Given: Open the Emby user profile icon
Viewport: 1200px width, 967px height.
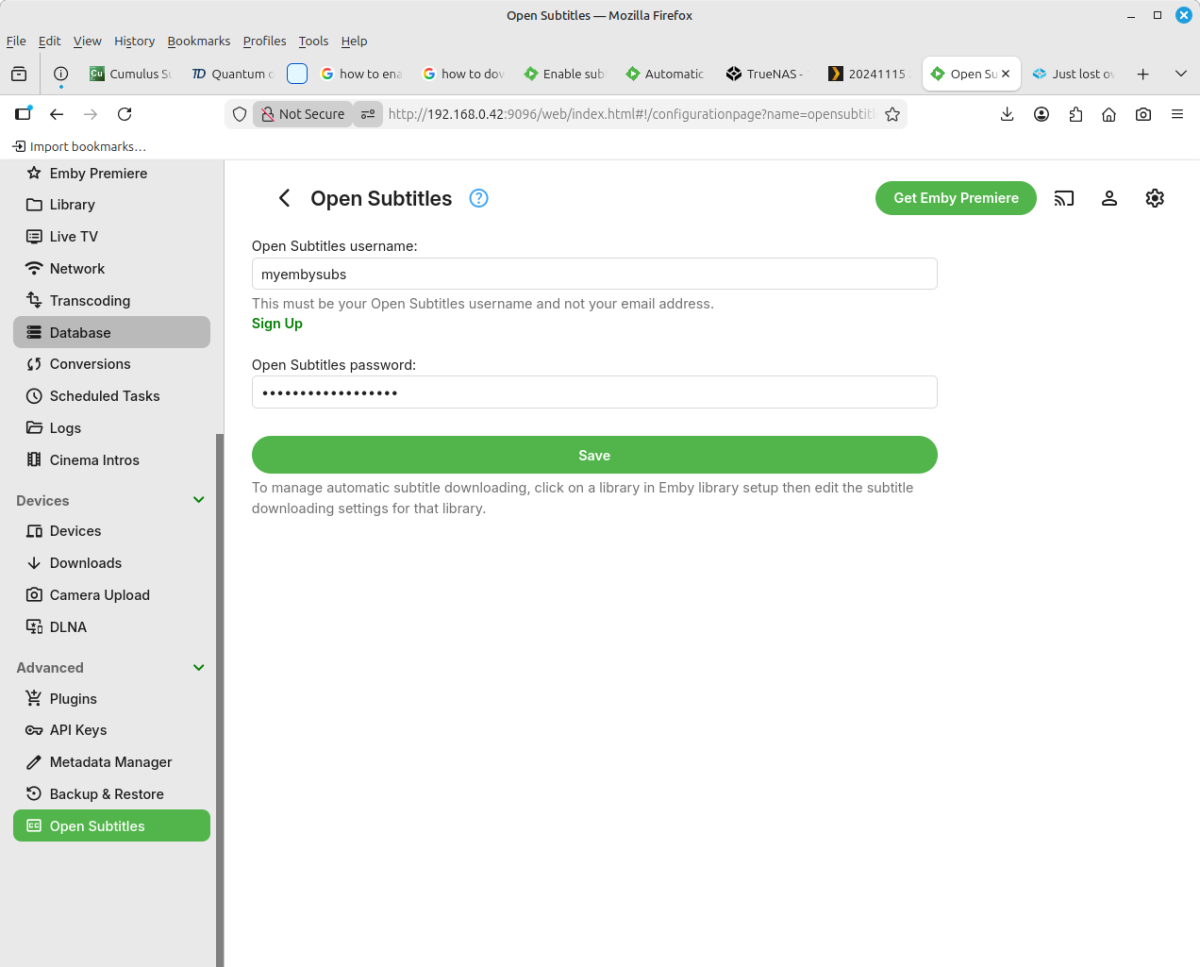Looking at the screenshot, I should [x=1109, y=198].

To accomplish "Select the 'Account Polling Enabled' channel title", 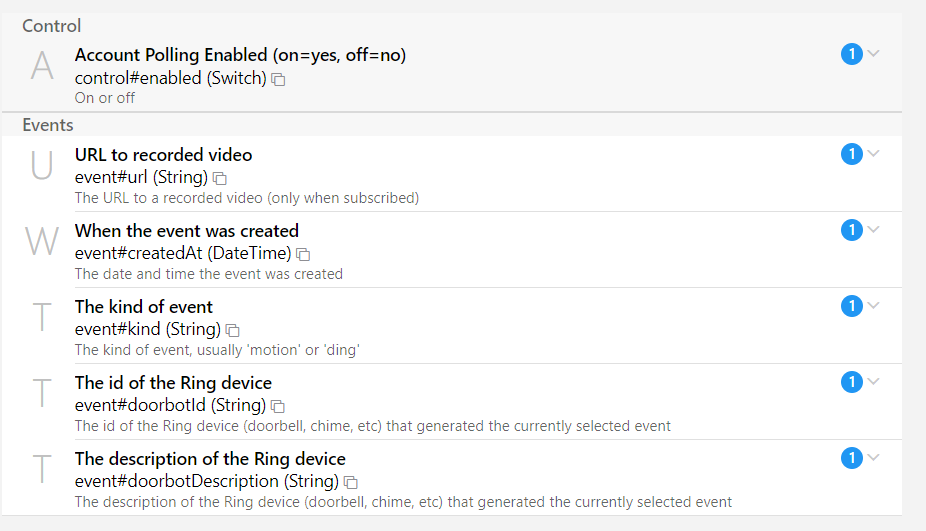I will coord(240,55).
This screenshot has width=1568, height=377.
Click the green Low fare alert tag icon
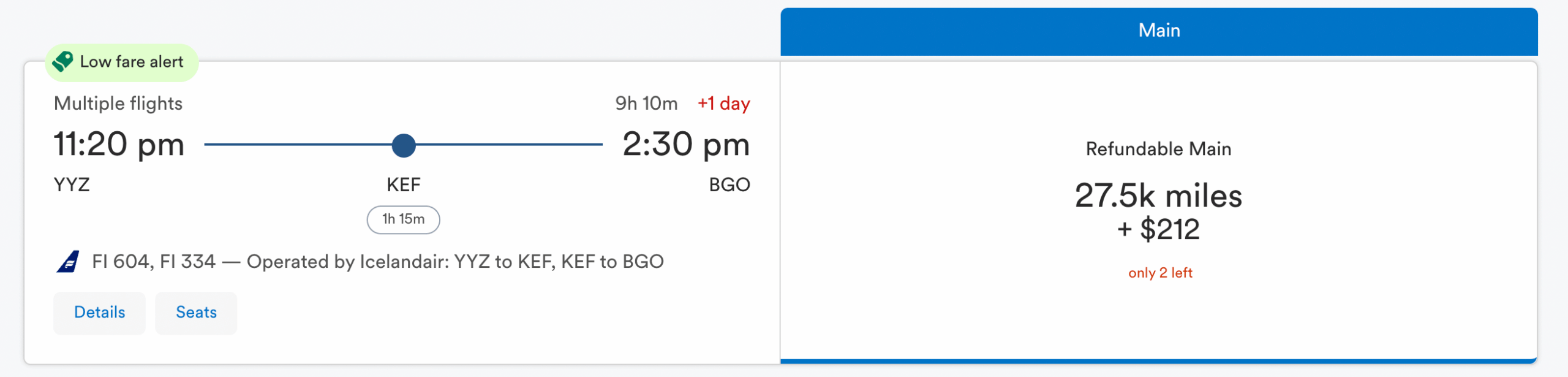pyautogui.click(x=63, y=62)
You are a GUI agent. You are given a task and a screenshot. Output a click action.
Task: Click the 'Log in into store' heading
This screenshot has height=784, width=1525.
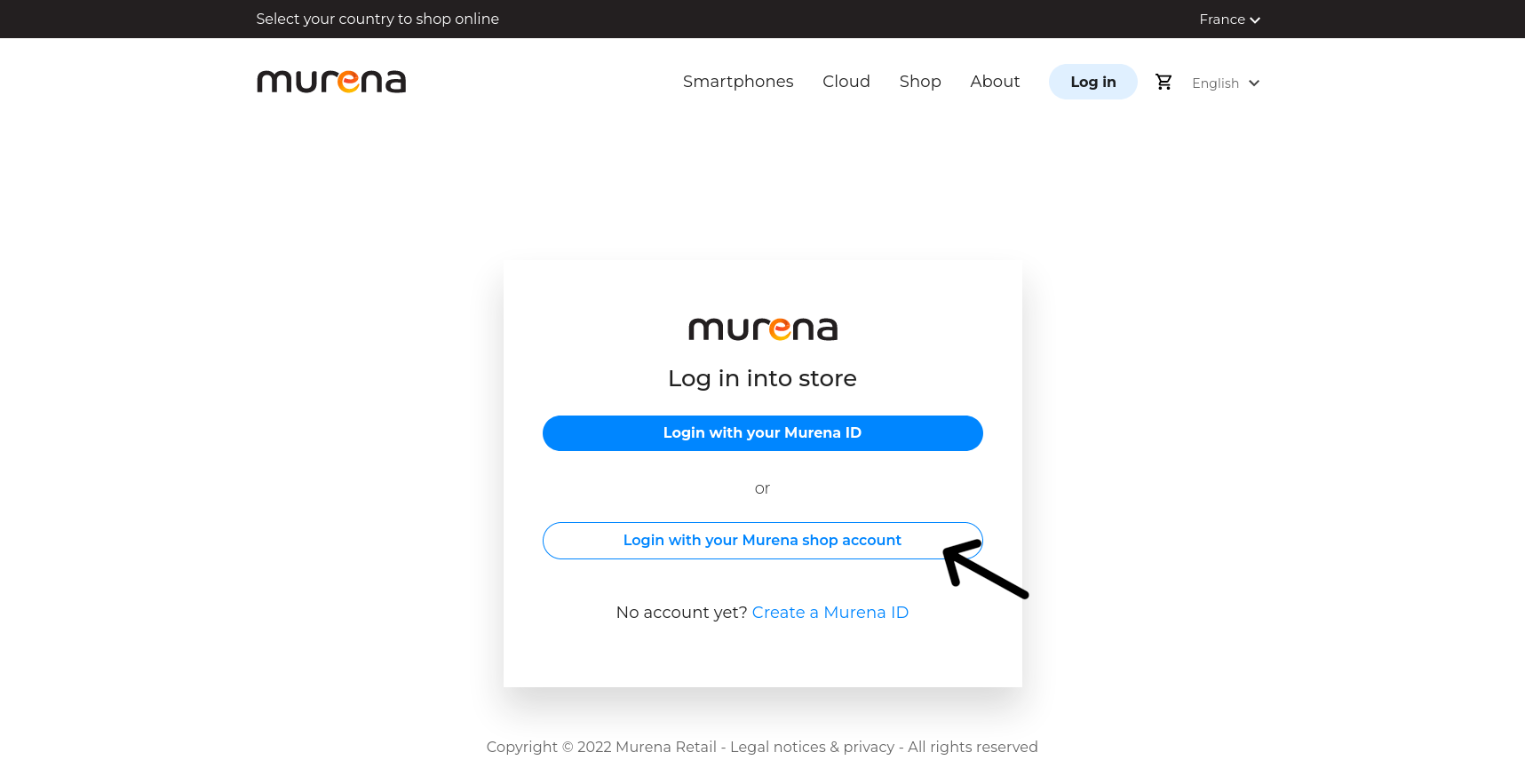pyautogui.click(x=762, y=379)
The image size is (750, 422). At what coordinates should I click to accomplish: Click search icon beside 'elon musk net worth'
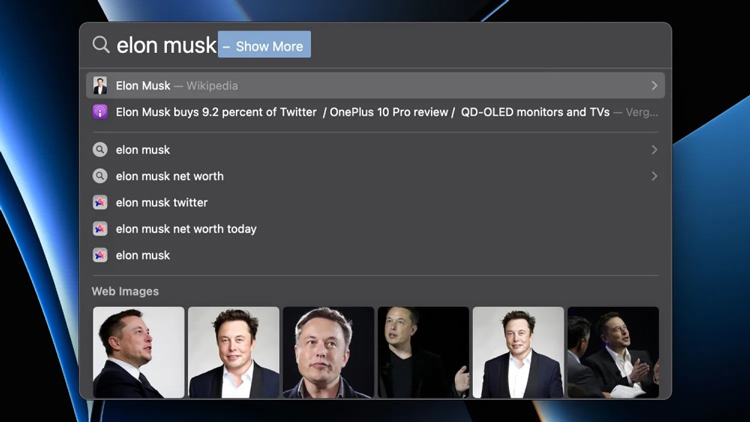(x=100, y=176)
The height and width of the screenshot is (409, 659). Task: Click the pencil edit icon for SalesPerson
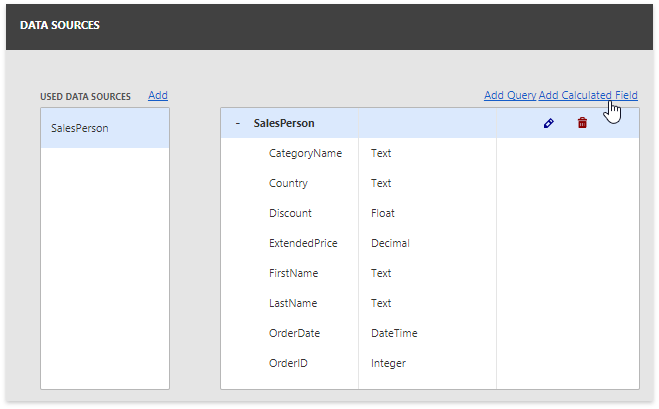coord(548,123)
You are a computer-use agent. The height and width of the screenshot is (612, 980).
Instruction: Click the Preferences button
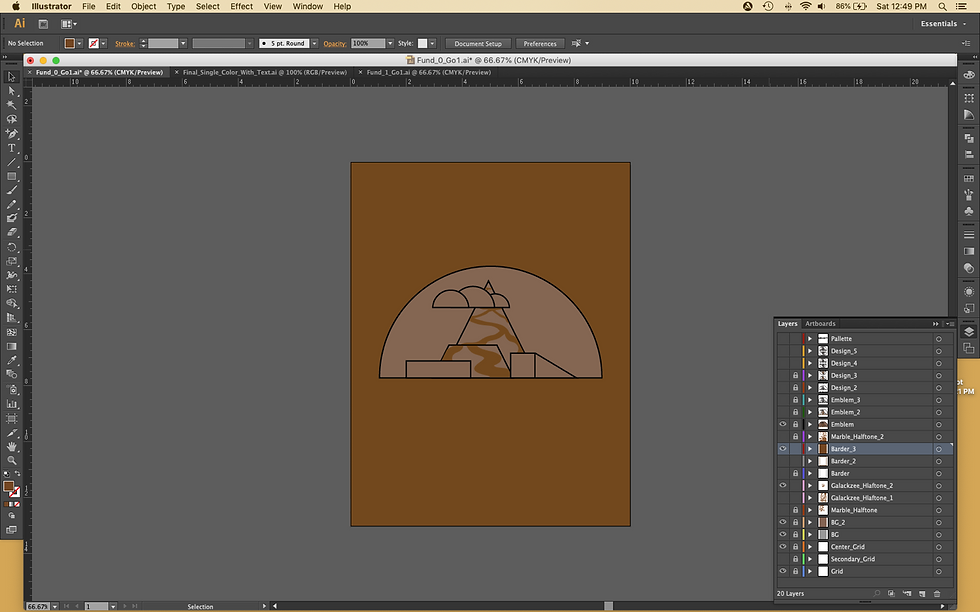[540, 44]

### Exercise instructions
Bring together each line above where the string "agent" turns up.

### Output of the exercise
You are a GUI agent. You are given a task and a screenshot. Output a click action.
You are a computer-use agent. The height and width of the screenshot is (612, 980).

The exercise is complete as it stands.